Spatial Control of Epithelial Tissue Collective Behavior

Abstract

Epithelial tissues are crucial for maintaining organ compartmentalization and act as protective barrier functions, thus were essential for the evolution of multicellular life. Their self-healing tendency through collective cell migration is the principle behind the key feature of epithelial tissues. The coordinated motion of cells is pivotal to close wounds caused by trauma or diseases such as diabetes or vascular insufficiency, as well as drive complex developmental processes. Modulating this collective migration can help us to better engineer tissue and treat injuries.Here, I investigated two different tools, micropatterned protein and optogenetics, as means to spatially control collective migration of the epithelial tissues. In first project, Madin-Darby Canine Kidney (MDCK) epithelial tissue was grown on a biphasic (half-ECM half-Ecadherin) substrate, and the tissue behaviors on both sides were compared.
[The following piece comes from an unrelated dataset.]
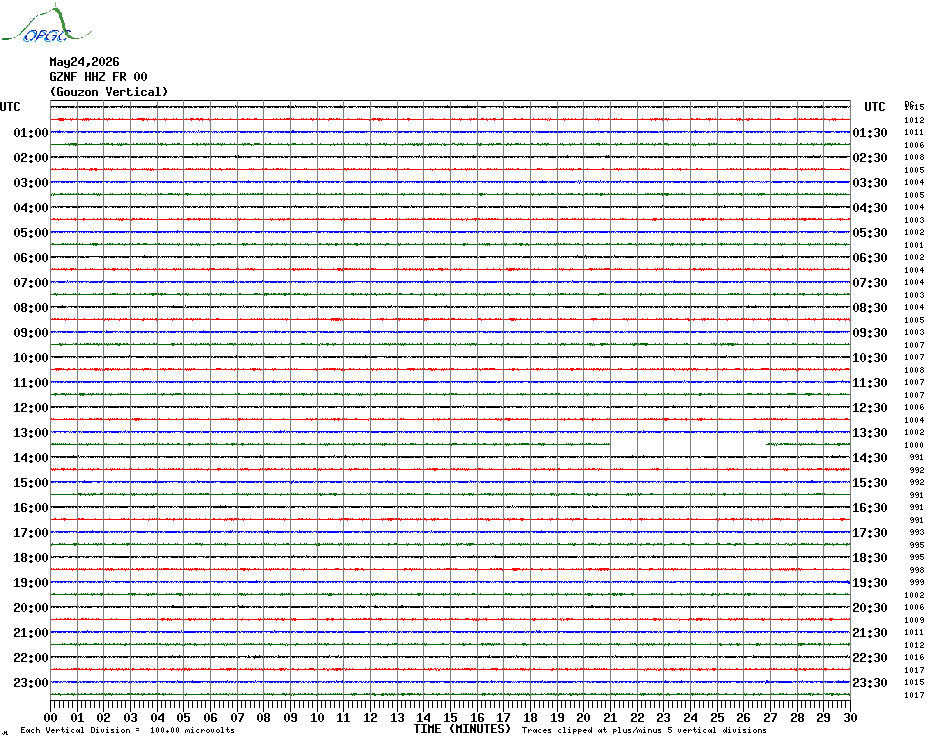Viewport: 930px width, 744px height.
Task: Click the left UTC header label
Action: 10,107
Tissue on the Ecadherin side moved and divided slower. Reduced migration and proliferation positioned the tissue into fluid-like, but non-motile (low-fluctuation) phase. Lack of focal adhesion formation on Ecadherin substrate was a key biological mechanism behind all the observed phenomena. In second project, I used optogenetics to enable spatiotemporal control of tissue mobility. OptoEGFR gene was expressed in the Retinal Pigment Epithelial (RPE) cells. When the OptoEGFR RPE cells were exposed to blue light, they activated their EGFR signaling pathway. Via local activation of EGFR caused by the illumination, I could induce two different migration patterns in the RPE monolayer. Inner illumination generated converging migration of the cells toward the illumination and illumination of expanding tissue sped up the outgrowth velocity. With the inhibitor assay, PI3K pathway was determined as the key regulator of these migration. Applying these two rules of light-guided migration, we could custom design the RPE tissue with sophisticated illumination pattern. Through this work, I could confirm the validity of these tools as the methods of spatial control of monolayer tissue collective migration. Expanding these methodologies to 3D tissues is left as a future work.